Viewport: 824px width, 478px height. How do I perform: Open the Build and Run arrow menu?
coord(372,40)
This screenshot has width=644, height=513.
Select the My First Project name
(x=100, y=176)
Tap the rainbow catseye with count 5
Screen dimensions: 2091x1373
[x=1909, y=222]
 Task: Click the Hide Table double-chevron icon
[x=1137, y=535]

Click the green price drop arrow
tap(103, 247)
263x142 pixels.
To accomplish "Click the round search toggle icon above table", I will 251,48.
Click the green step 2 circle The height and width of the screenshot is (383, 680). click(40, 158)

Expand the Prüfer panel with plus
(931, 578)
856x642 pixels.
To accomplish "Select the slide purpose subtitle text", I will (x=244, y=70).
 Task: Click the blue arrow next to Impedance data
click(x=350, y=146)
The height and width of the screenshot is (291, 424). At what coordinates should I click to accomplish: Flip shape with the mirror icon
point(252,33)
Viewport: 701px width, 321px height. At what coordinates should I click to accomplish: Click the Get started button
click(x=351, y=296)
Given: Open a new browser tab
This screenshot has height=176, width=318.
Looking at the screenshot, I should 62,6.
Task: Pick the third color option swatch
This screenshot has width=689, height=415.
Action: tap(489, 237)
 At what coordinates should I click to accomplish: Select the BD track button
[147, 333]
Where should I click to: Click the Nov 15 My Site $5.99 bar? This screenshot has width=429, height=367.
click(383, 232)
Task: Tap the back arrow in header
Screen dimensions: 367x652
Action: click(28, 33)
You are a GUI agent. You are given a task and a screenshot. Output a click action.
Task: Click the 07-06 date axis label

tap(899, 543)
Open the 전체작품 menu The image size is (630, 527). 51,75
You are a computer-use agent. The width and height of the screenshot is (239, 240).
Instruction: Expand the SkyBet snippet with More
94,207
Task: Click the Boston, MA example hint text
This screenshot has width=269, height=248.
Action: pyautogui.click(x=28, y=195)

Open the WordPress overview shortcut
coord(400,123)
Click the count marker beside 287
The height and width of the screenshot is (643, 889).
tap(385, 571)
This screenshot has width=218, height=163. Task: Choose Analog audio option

Task:
Show each line of the records above containing "text".

Written response:
To accomplish "Select the slide purpose subtitle text", I will (x=244, y=70).
Task: Click the Boston, MA example hint text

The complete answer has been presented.